AİHM: Demirtaş tahliye edilsin
20 Kasım 2018Demirtaş’ın gözaltı ve tutukluluk koşulları hakkında 20 Şubat 2017 tarihinde açtığı davayı bugün karara bağlayan AİHM, Türk yargısının tutukluluğun devamını somut gerekçelere dayandıramadığına ve bu durumun hukuk dışı nedenlerden kaynaklandığına kanaat getirdi.
AİHM, bugün Strasbourg’da açıklanan gerekçeli kararında, Demirtaş’ın gözaltına alınıp tutuklanmasının makul gerekçelere dayandığını ilke olarak kabul etti.

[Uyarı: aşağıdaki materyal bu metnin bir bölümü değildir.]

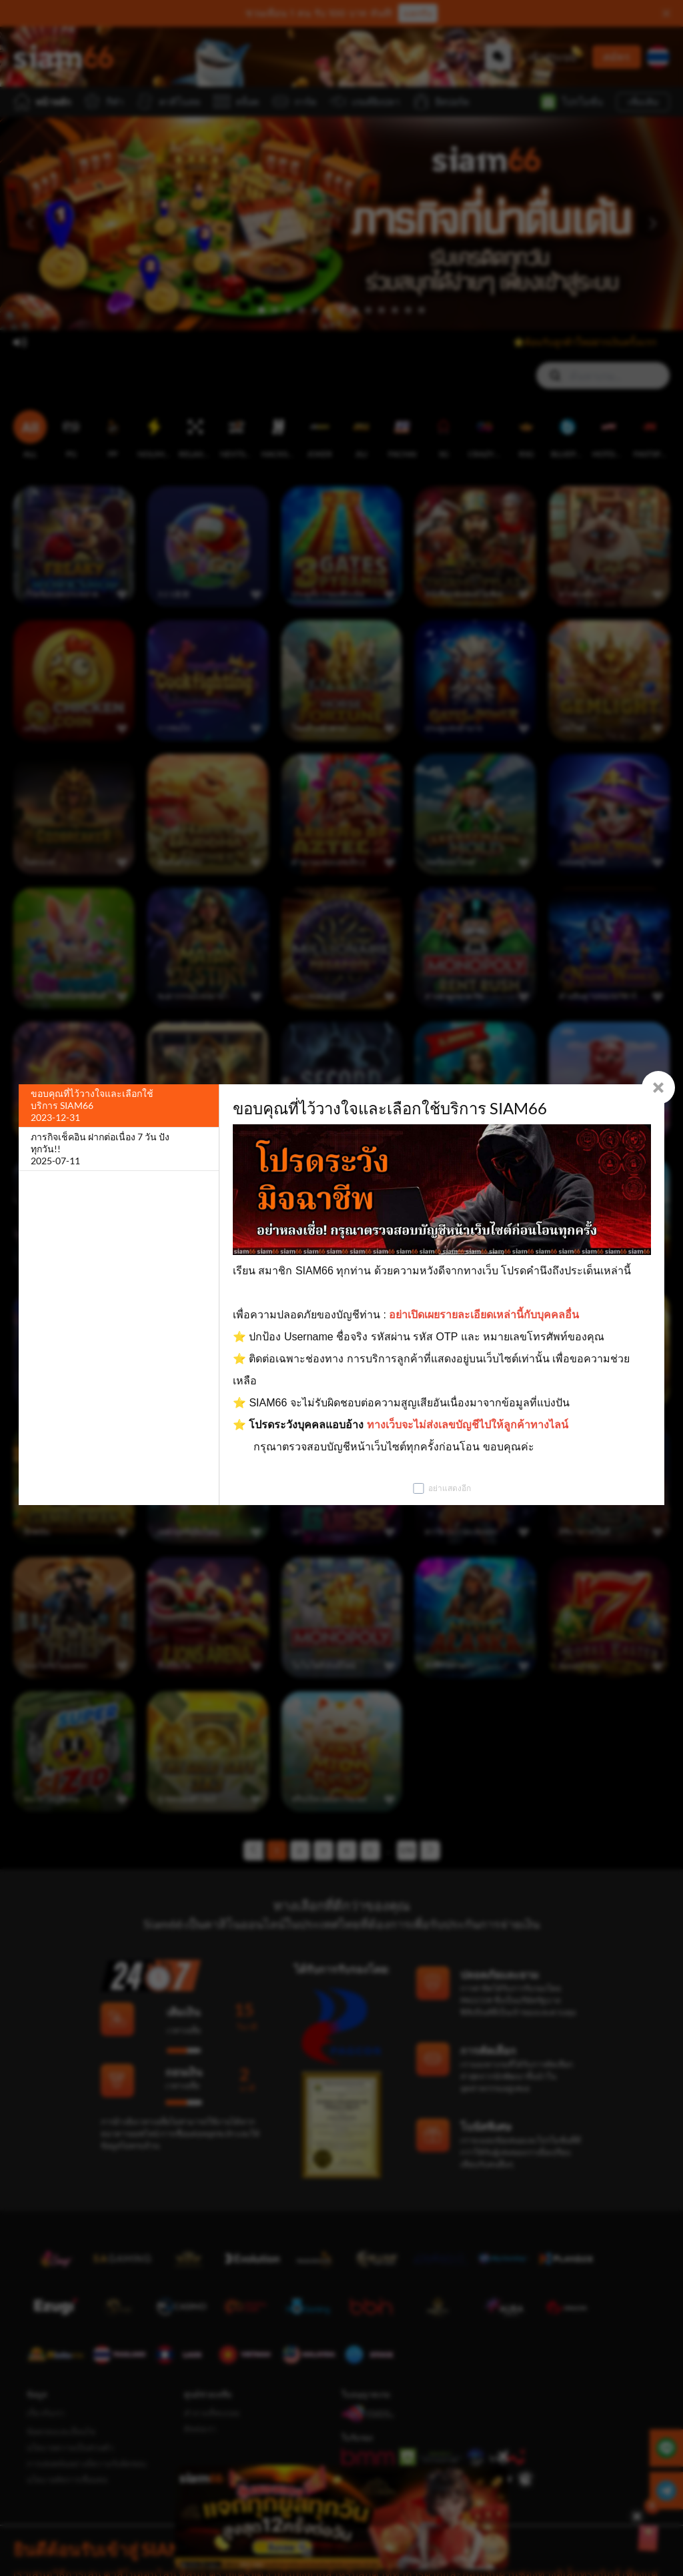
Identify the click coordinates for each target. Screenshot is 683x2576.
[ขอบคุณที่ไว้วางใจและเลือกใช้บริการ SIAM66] (119, 1106)
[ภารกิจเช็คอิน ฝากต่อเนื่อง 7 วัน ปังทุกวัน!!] (119, 1149)
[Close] (658, 1087)
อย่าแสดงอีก (449, 1488)
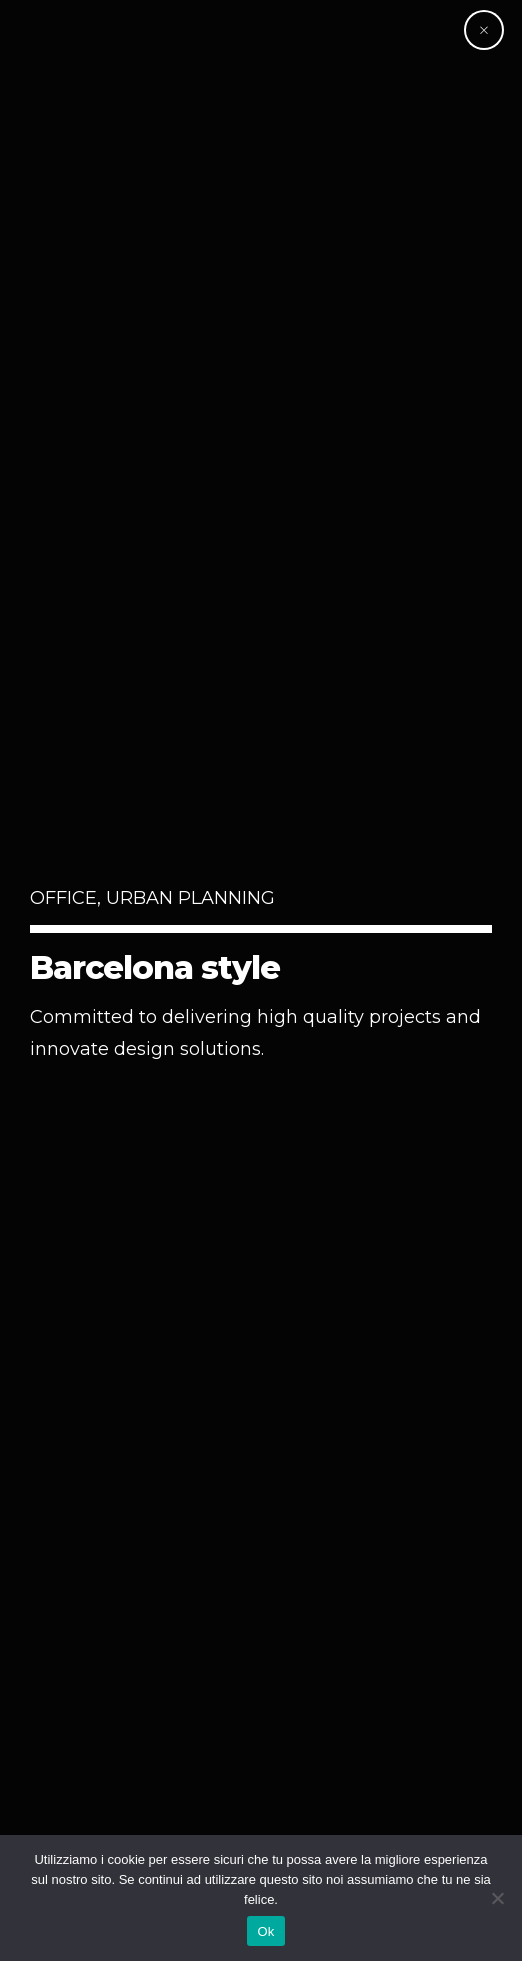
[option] (261, 980)
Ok (265, 1931)
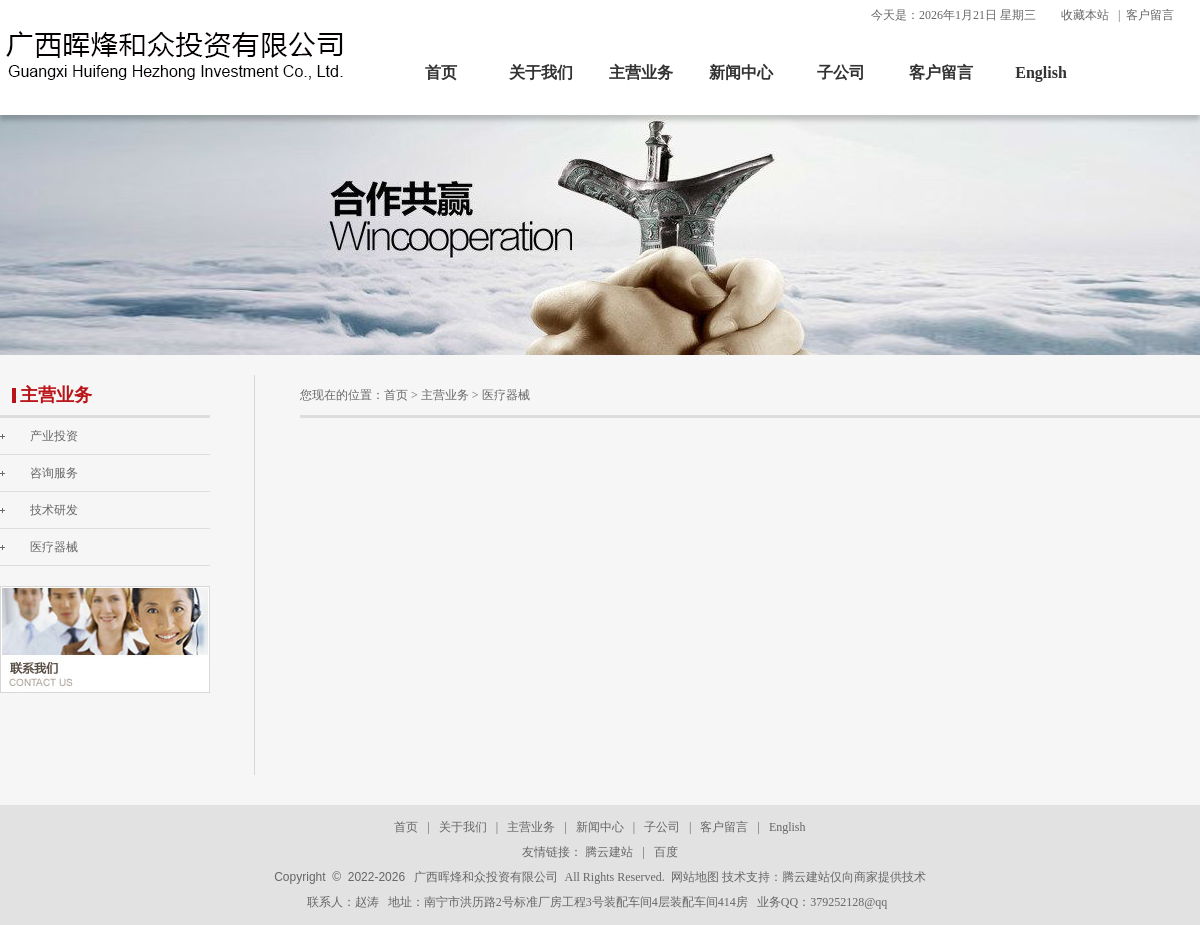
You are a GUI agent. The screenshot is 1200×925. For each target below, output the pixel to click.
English (1041, 72)
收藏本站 (1085, 15)
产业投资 (54, 436)
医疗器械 (54, 547)
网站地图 (695, 877)
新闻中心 (741, 72)
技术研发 (54, 510)
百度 (666, 852)
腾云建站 (609, 852)
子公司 (841, 72)
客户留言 (1150, 15)
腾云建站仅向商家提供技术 (854, 877)
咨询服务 (54, 473)
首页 (441, 72)
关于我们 (541, 72)
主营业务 (641, 72)
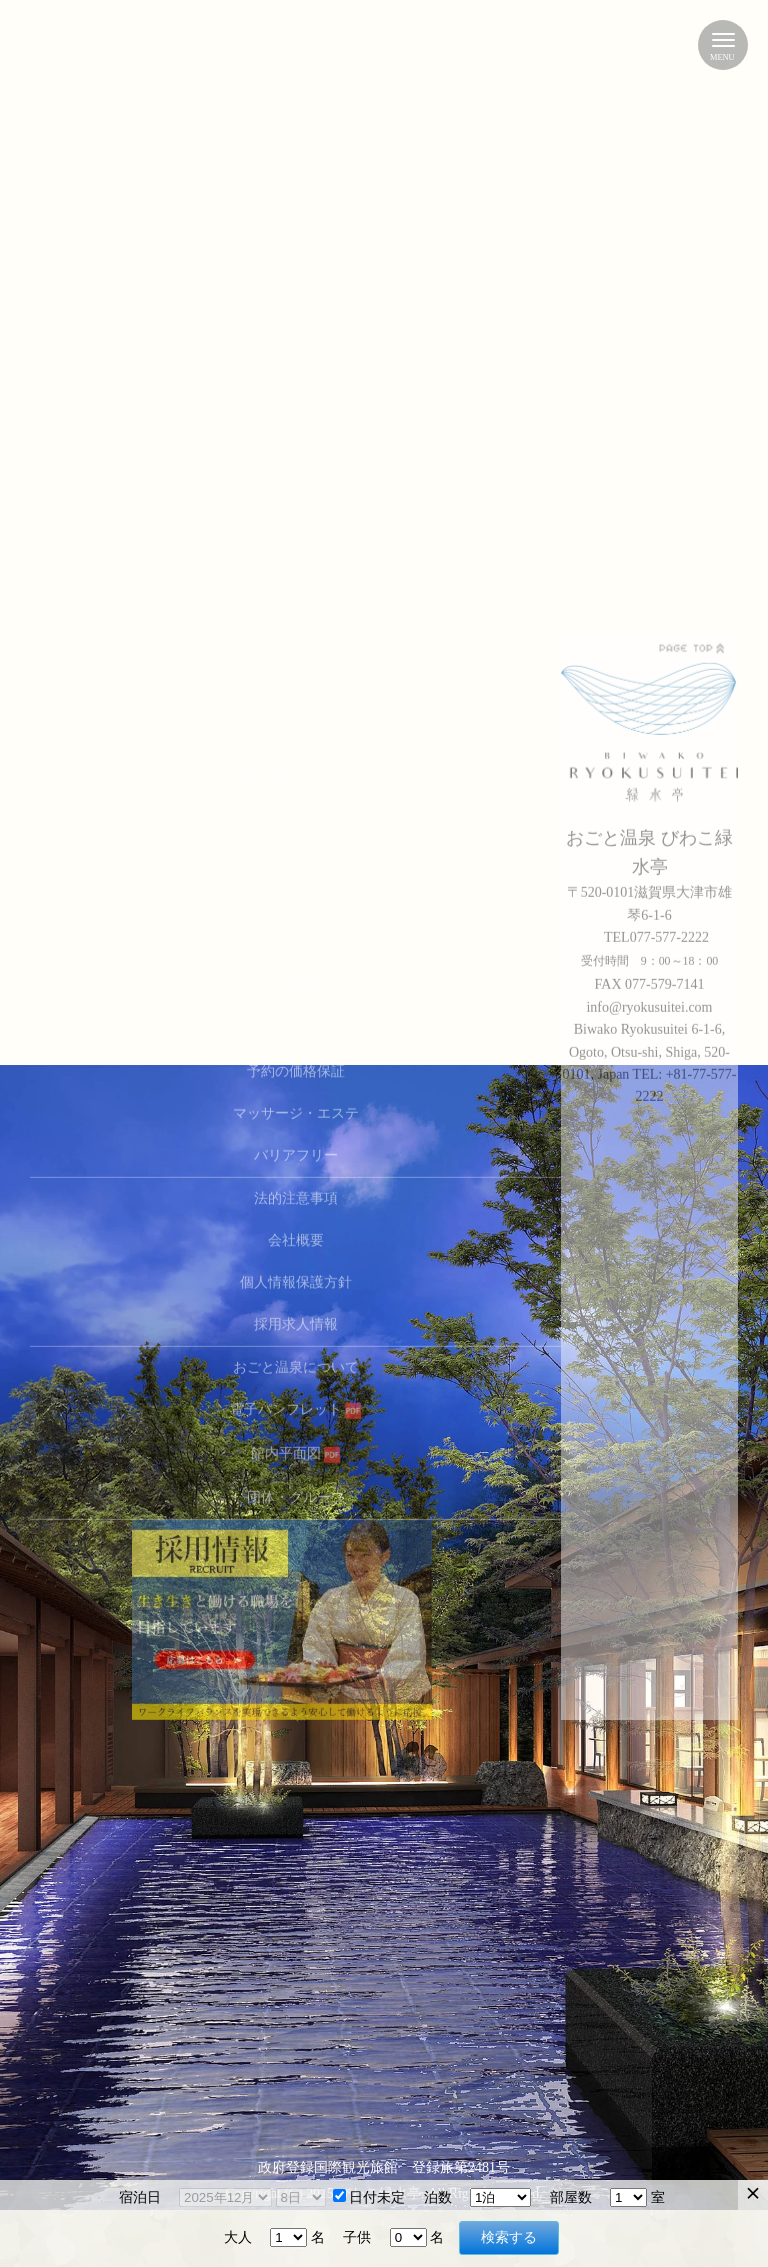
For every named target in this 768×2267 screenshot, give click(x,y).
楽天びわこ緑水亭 (296, 474)
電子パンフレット (296, 1023)
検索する (509, 2237)
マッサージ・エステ (296, 727)
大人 (238, 2237)
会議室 (296, 600)
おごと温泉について (296, 981)
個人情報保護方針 (296, 896)
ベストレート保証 (296, 643)
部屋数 (571, 2197)
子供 (357, 2237)
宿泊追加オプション (296, 389)
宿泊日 (140, 2197)
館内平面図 (296, 1067)
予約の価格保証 (296, 685)
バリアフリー (296, 769)
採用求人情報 (296, 938)
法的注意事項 (296, 812)
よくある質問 (296, 431)
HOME (296, 300)
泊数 (438, 2197)
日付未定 (369, 2197)
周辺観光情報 (296, 558)
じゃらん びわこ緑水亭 (295, 516)
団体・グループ (296, 1111)
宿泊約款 (296, 347)
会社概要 (296, 854)
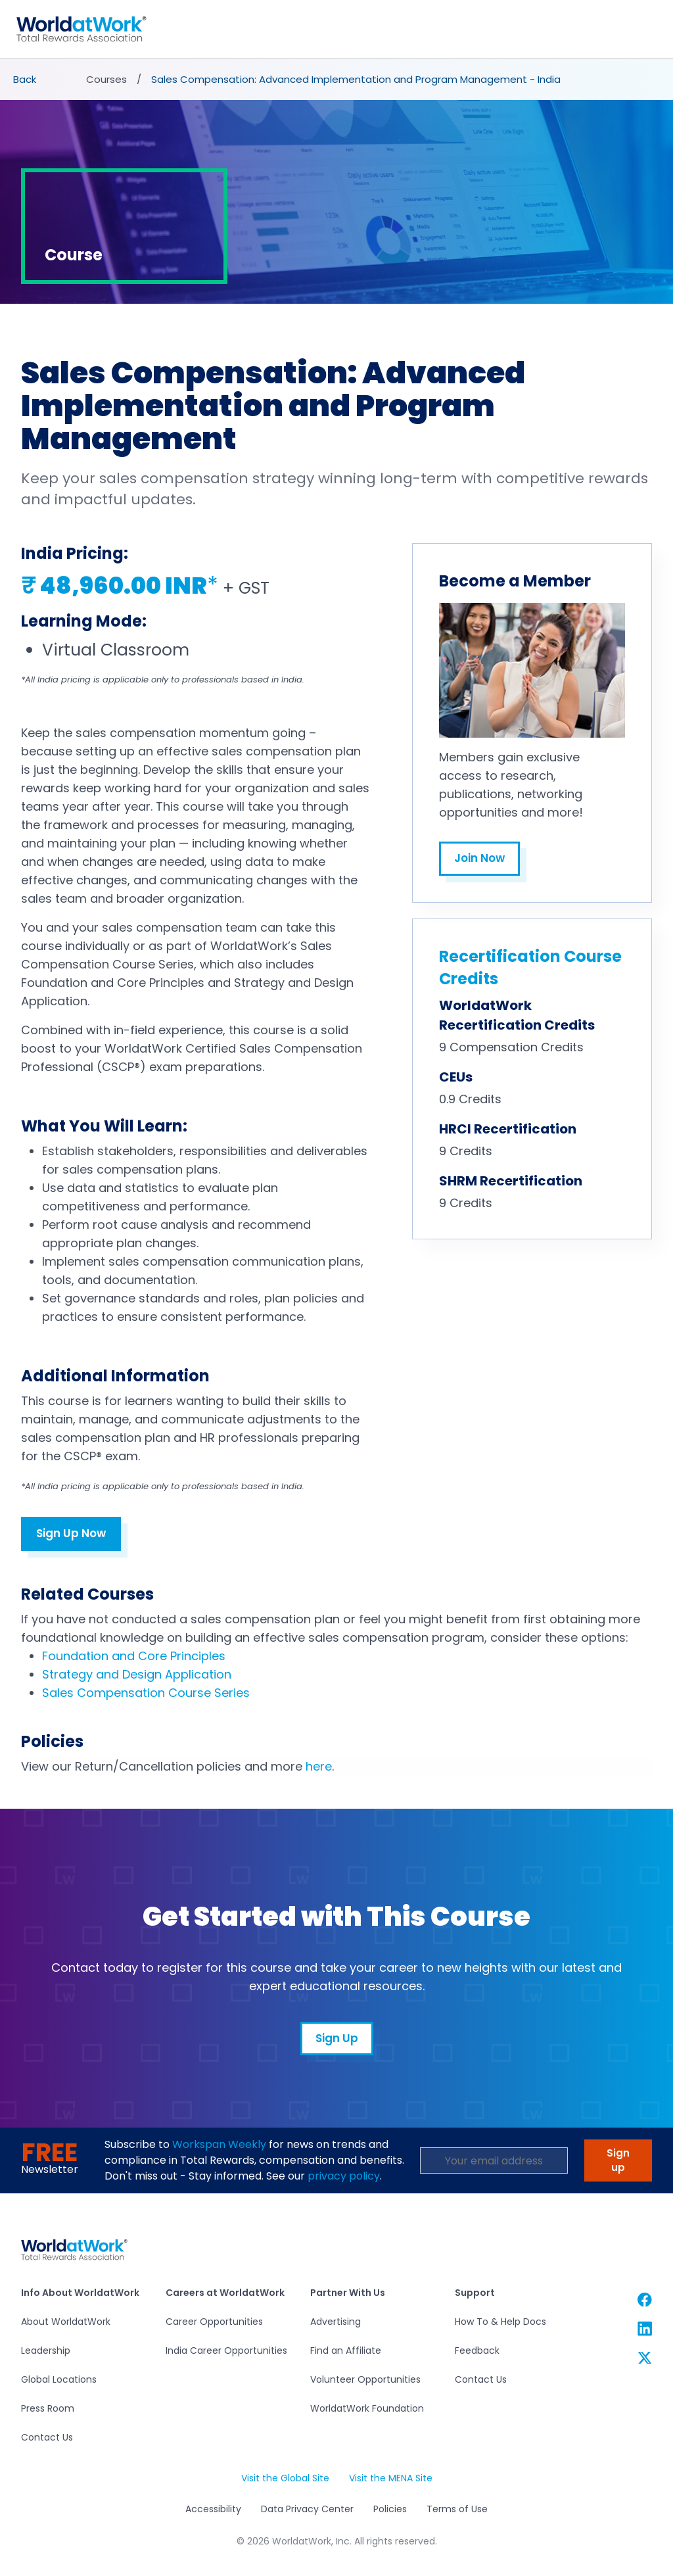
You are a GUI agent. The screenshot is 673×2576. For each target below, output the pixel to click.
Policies (390, 2509)
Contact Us (47, 2438)
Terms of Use (457, 2509)
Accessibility (213, 2509)
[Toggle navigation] (655, 30)
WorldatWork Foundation (367, 2409)
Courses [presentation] (106, 80)
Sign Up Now (71, 1534)
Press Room (47, 2409)
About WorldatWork (65, 2322)
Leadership (45, 2351)
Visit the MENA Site (390, 2478)
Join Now (479, 859)
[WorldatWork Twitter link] (645, 2357)
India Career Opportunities (226, 2351)
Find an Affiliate (345, 2351)
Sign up (618, 2161)
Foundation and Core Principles (133, 1656)
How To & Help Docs (500, 2322)
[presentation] (26, 80)
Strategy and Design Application (136, 1675)
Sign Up (336, 2039)
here (319, 1767)
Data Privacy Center (307, 2509)
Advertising (335, 2322)
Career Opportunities (214, 2322)
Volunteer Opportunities (365, 2380)
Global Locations (59, 2380)
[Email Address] (494, 2161)
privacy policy (344, 2176)
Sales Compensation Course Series (146, 1693)
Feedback (477, 2351)
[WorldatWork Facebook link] (645, 2299)
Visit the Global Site (285, 2478)
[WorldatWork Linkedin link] (645, 2328)
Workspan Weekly (219, 2145)
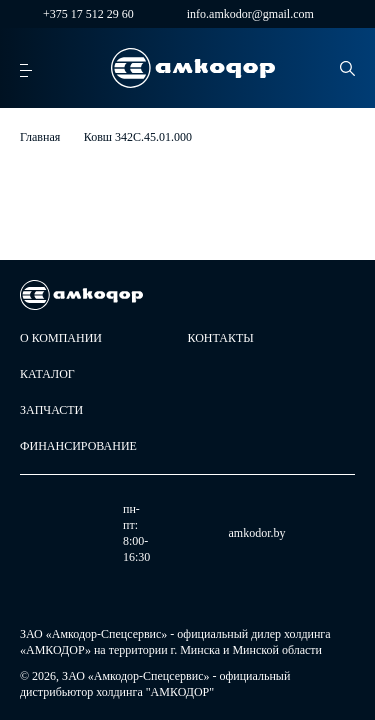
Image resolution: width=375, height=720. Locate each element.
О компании (61, 338)
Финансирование (78, 446)
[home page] (193, 68)
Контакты (221, 338)
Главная (40, 137)
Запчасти (51, 410)
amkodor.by (189, 533)
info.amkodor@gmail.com (239, 14)
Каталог (47, 374)
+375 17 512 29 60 (77, 14)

Buna karşılık, tutukluluğunun devamına dair alınan kararların Türk yargısı tarafından yeterince gerekçelendirilmediğini belirtti.
Otomatik geçici tutukluk sisteminin Avrupa İnsan Hakları Sözleşmesi’nin emniyet ve güvenlik hakkıyla ilgili 5’inci maddesinin 3’üncü bendinde belirtilen “makul bir süre içinde yargılanma ya da yargılama süresince serbest bırakılma hakkına” aykırı olduğunu hatırlatan AİHM, Türk yargısının Demirtaş’ın tutukluluk süresini uzatmayı meşru göstermek için kullandığı gerekçeleri yetersiz buldu.
18. Madde
Mahkeme bu kapsamda Avrupa İnsan Hakları Sözleşmesi’nin (AİHS) en “siyasi” maddesi olarak tanımlanan 18’inci maddesinin ihlalinde karar kıldı. Demirtaş’ın tutukluluk süresinin devamlı uzatılmasının, anayasa değişikliği referandumu ve Cumhurbaşkanı seçimi dönemleri dikkate alındığında “belirtilenden gizli bir amaç güttüğü” görüşünü not eden AİHM, bu amacı “demokratik toplum kavramının odağında olan hür siyasi tartışmayı sınırlamak ve çoğulculuğu boğmak” olarak tanımladı. AİHM böylece, tarihinde ilk defa, sözleşmeye taraf bir devlet hakkında 5’inci maddenin 3’üncü bendiyle ilişkili olarak 18’inci maddenin ihlaline hükmetmiş oldu. AİHM kaynakları, kararın bu bakımdan tüm Avrupa hukuk sistemi açısından bir ilk olduğuna işaret ediyor.
Türk yargıçtan karşıt görüş
Kararın 18. Madde ile ilgili bölümüne 7 yargıçlı dairede sadece Türk yargıç Işıl Karakaş karşı çıktı. Karakaş, kararın bu bölümüyle ilgili olarak hazırladığı karşıt görüşte, Demirtaş’ın tutukluluk süresinin uzatılmasıyla ilgili kararların siyasi amaçlı olduğu görüşünü “spekülasyon” olarak niteledi. Tutukluluk süresinin uzatılmasının çoğulculuğu boğmak ya da hür siyasi tartışmayı engelleme hedefli olmadığını savundu.
AİHM, Demirtaş’ın geçici tutukluluğunun bir milletvekili ve siyasi lider olarak TBMM çalışmalarına katılımını ve ifade özgürlüğünü engellediği sonucuna da vardı. Bu tespit temelinde AİHS’nin serbest seçim hakkıyla ilgili maddesinin ihlal edildiğine hükmetti.
Tahliye edilsin
Strasbourg Mahkemesi, AİHS’nin 46’ncı maddesi gereği, Demirtaş’ın devam eden tutukluluğunun neden olduğu ihlalin ortadan kaldırılması amacıyla en kısa sürede tahliye edilmesi talebinde bulundu.
Ankara açısından bağlayıcı olan karar gereği Türk hükümeti Demirtaş’a 10 bin euro manevi tazminat, 15 bin euro da mahkeme masrafı ödeyecek. Demirtaş’ın avukatları AİHM önünde 11 bin 350 euro maddi tazminat, 250 bin euro manevi tazminat, 40 bin euro da mahkeme masrafı talep etmişti.
Türk hükümetinin karara itiraz için 3 ay süresi bulunuyor. Ankara bu hakkını kullanır ve itiraz gerekçesi kabul görürse dava esastan AİHM’nin 17 yargıçlı Büyük Dairesi tarafından tekrar görülecek. Bu senaryonun gerçekleşmesi halinde nihai karar 2019 sonundan önce beklenmiyor.
AİHM önündeki Demirtaş davasına Avrupa Konseyi İnsan Hakları Komiseri, Parlamenterlerarası Birlik ve Human Rights Watch gibi kurum ve kuruluşlar Demirtaş’ın yanından müdahil taraf olarak katılmıştı.